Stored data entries

□ □ □ □ □ □ □

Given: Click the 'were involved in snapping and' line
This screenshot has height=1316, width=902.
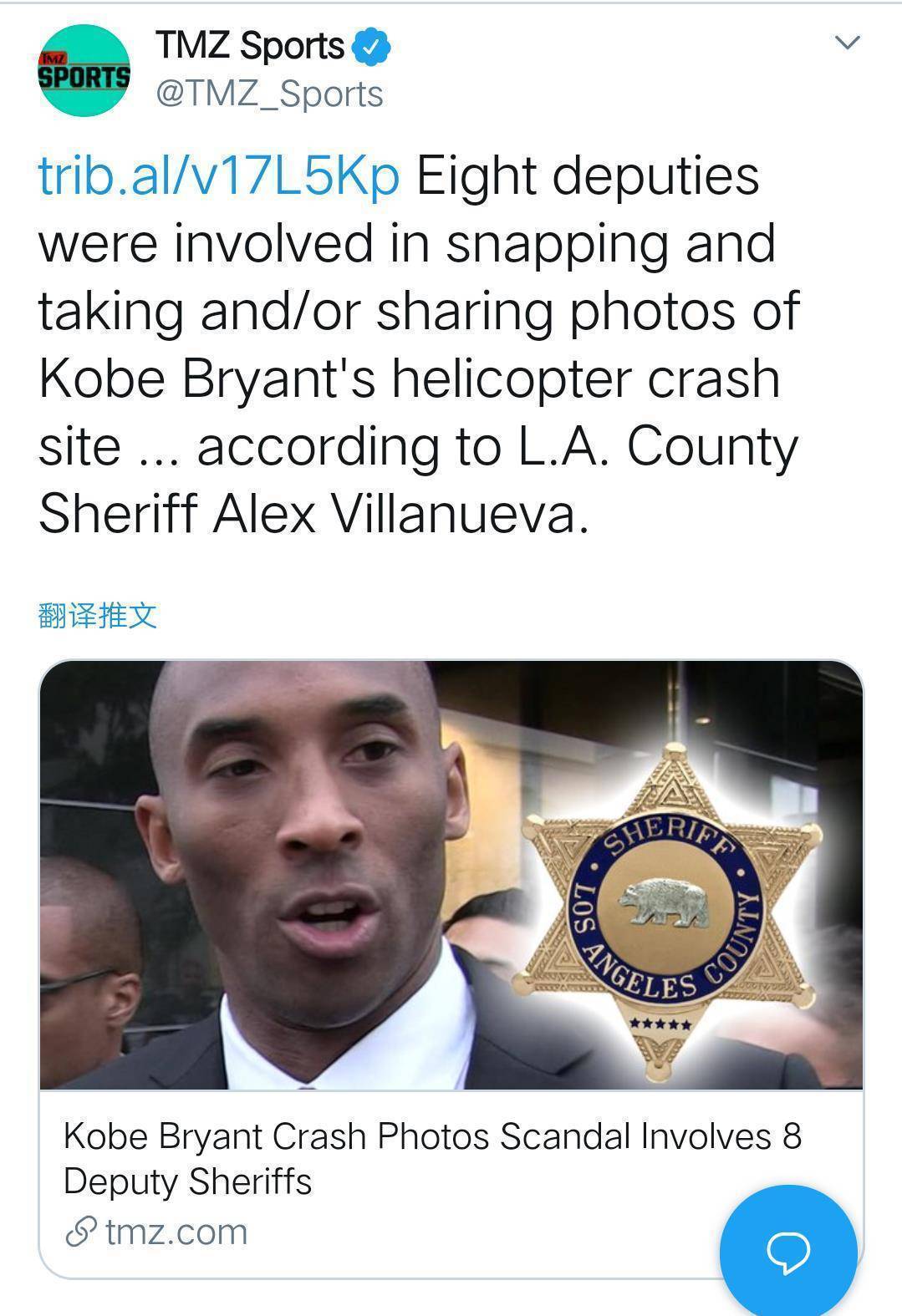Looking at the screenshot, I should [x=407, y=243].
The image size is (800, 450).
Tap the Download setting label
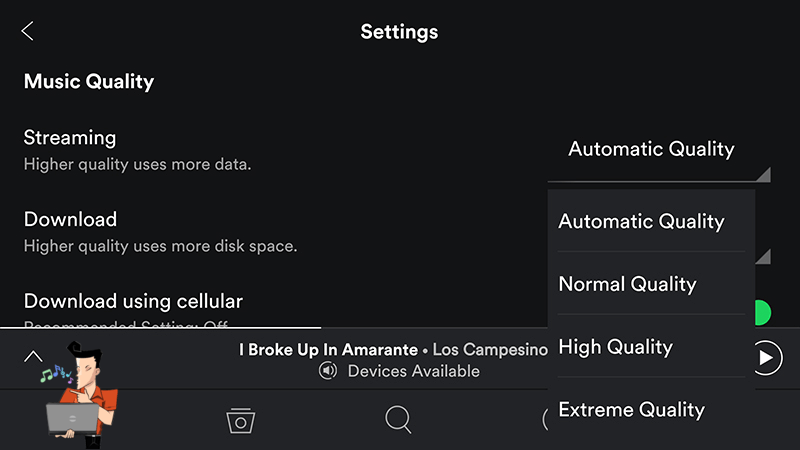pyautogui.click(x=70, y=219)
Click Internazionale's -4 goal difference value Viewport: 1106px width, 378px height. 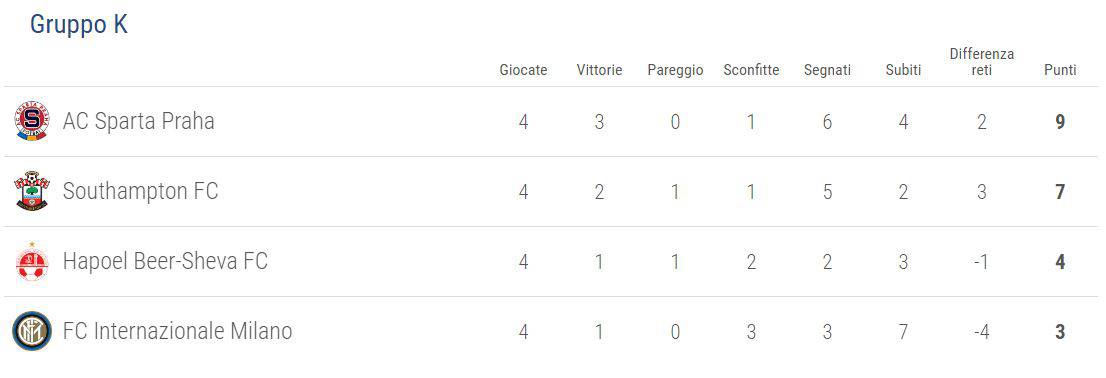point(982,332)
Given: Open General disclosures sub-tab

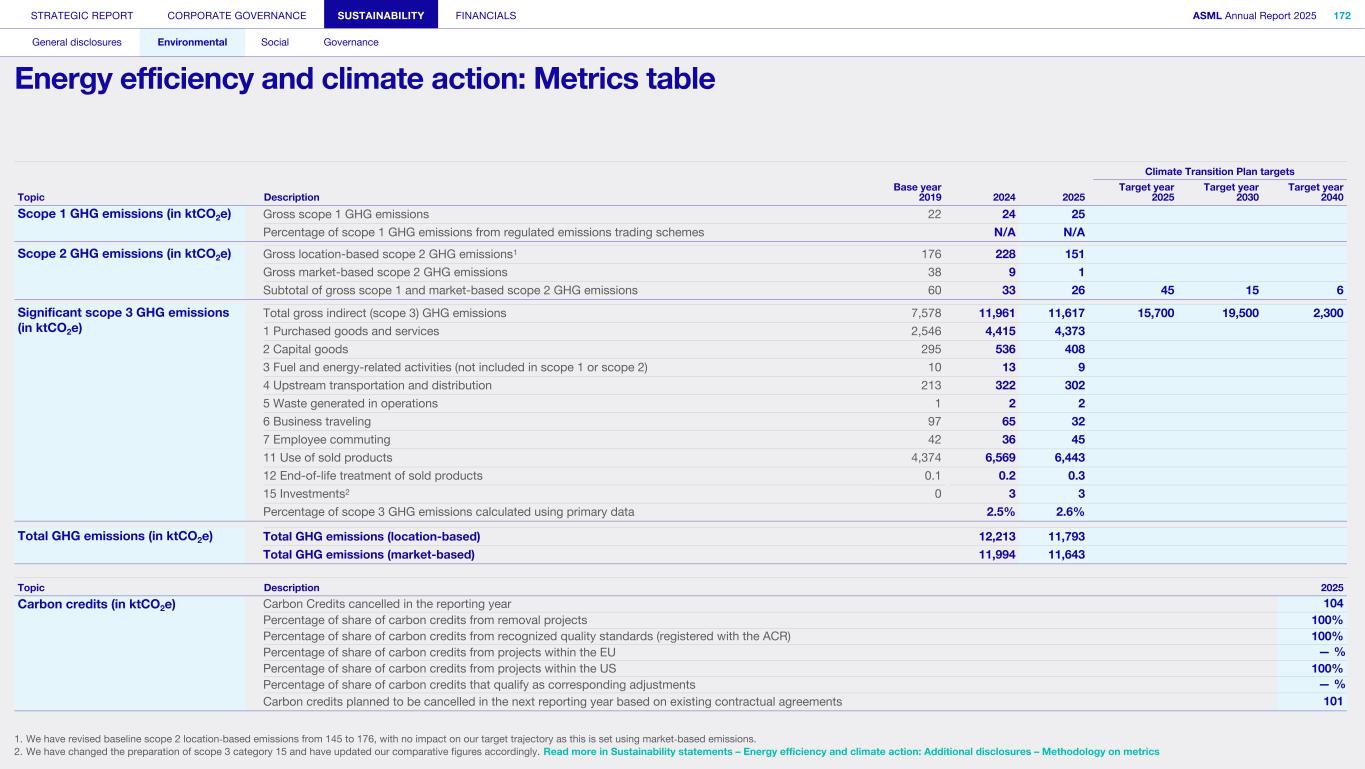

□ □ □ □ □ □ □

Requirement
Search the data for the word "Given" and copy each line where it appears.

Your solution
Given: Click the 'were involved in snapping and' line
Given: Open General disclosures sub-tab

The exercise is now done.